Diploid genomes
The initial steps in calling variants for diploid or multi-ploid organisms with NGS data are the same as what we've already seen:
- Map the raw data to a suitable reference
- Look for SNPs and small-scale indels
Expectations of output are quite different however, which can add statistical power to uncovering variation in populations or organisms with more than two expected variants at the same location.
If you happen to be working with a model organism with extensive external data (ESPECIALLY HUMAN), then there are even more sophisticated tools like the Broad Institute's GATK that can improve both sensitivity and specificity of your variant calls.

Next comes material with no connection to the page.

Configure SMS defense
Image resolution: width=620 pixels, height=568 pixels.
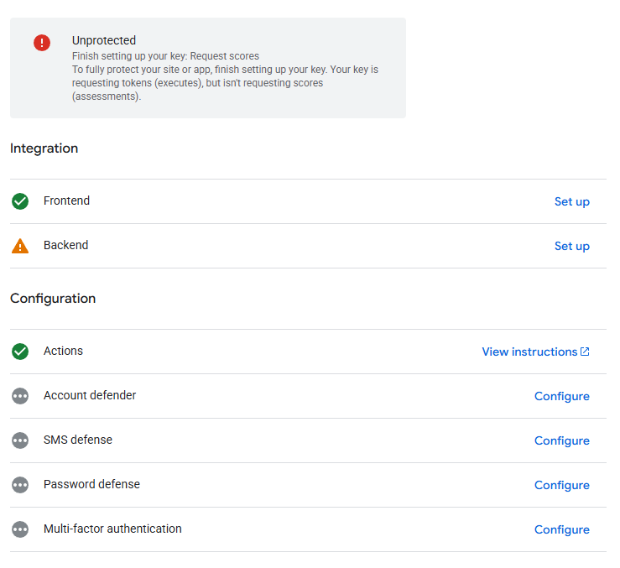click(561, 440)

Example: The CEU Trio from the 1000 Genomes Project
Many example datasets are available from the 1000 genomes project specifically for method evaluation and training. We'll explore a trio (mom, dad, child). Their accession numbers are NA12892, NA12891, and NA12878 respectively. To make the exercise run more quickly, we'll focus on data only from chromosome 20.

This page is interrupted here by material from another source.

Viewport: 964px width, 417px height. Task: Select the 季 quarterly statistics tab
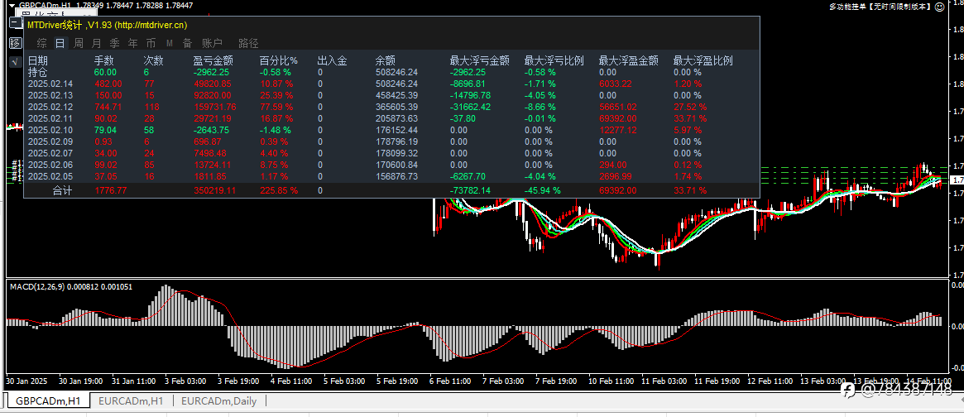click(x=114, y=43)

All the data we'll use is located here:
$BI/ngs_course/human_variation
This directory contains raw data (the .fastq files), mapped data (the .bam files) and variant calls (the .vcf files). It also contains the subdirectory ref
with special references.
The 1000 Genomes project is really oriented to producing .vcf files; the file "ceu20.vcf" contains all the latest genotypes from this trio based on abundant data from the project.
.bam files containing a subset of mapped human whole exome data are also available on these three; those are the three files "NA*.bam".
We've pre-run samtools and GATK on each sample individually - those are the *GATK.vcf and *samtools.vcf files.
We've also pre-run samtools and GATK on the trio, resulting in GATK.all.vcf and samtools.all.vcf.
We'll now show the steps for:
- Mapping
- Single-sample variant calling with samtools
- Multiple-sample variant calling with samtools
We'll return to this example data shortly to demonstrate a much more involved tool, GATK, to do the same steps.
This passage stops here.